El movimiento vecinal contra los desahucios de OCO suma apoyos
La sensibilidad social hacia los desahucios ha aumentado en los últimos meses de manera exponencial. Una muestra es el servicio gratuito de asesoramiento de la federación vecinal OCO que trata problemas con las hipotecas y que, en breve, crecerá gracias a la adhesión del Ayuntamiento y de Ausbanc.
La sensibilidad social hacia los desahucios ha aumentado en los últimos meses de manera exponencial. Una muestra es el servicio gratuito de asesoramiento de la federación vecinal OCO que trata problemas con las hipotecas y que, en breve, crecerá gracias a la adhesión del Ayuntamiento y de Ausbanc.Procedimientos de embargo, claúsulas abusivas, información antes de firmar una hipoteca. La oficina de asesoramiento gratuito que puso en marcha hace un mes la federación vecinal OCO no solo da apoyo a familias en riesgo de desahucio, sino a todas aquellas que tienen dudas a lo largo de las múltiples fases del proceso de compra de un inmueble a través de un crédito. Algo que, vistas las noticias de los últimos meses, parece una tarea que se ha de acometer con sumo cuidado y con plenas garantías.
El servicio se ofrece los lunes en la sede de OCO, ubicada en la calle Andújar, de cinco a siete de la tarde. Por las instalaciones ha pasado ya una decena de familias con problemas diversos, con casos diferentes, pero con denominadores comunes: “Se trata de gente que estaba en una situación normal, compra una casa, llega la crisis, se queda en el paro y no puede hacer frente a la hipoteca”, explica María Cantos, de la Asociación de Vecinos Torre del Concejo y miembro de OCO. “Son personas con cargas familiares que lo pasan muy mal, que llegan desesperados y no saben que hacer, porque nunca hubieran imaginado verse en esta situación, con problemas con los bancos o los juzgados, así que vienen avergonzados”, describe Cantos. “Así que lo primero que hay que hacer es animarlos, decirles que aquí no se termina el mundo y que hay mucha gente que puede ayudarles. Que la opinión pública está a su favor”.

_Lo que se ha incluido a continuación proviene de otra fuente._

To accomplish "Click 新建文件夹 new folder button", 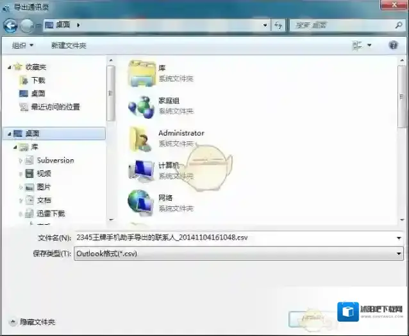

A partir de aquí, el camino de cada caso se separa. “No es lo mismo uno que ya está en el juzgado, que otro de una familia que solo lleva un mes sin pagar la hipoteca”, informa Cantos. El servicio de OCO, que empezó restringido al entorno del casco histórico y de la propia federación, se extendió en apenas cuatro jornadas de trabajo a toda la capital y sumó dos importantes apoyos: el Ayuntamiento y la Asociación de Usuarios de Servicios Bancarios (Ausbanc), con quienes se firmará, próximamente, un convenio de colaboración para mejorar esta oficina contra las ejecuciones hipotecarias.
De este modo, la Concejalía de Participación Ciudadana funcionará como altavoz que canalizará casos hacia la oficina de OCO. Allí se hace un primer sondeo y se estudia si se puede solucionar el problema directamente. Si requiere negociaciones profundas con el banco, el expediente pasa a manos de Ausbanc.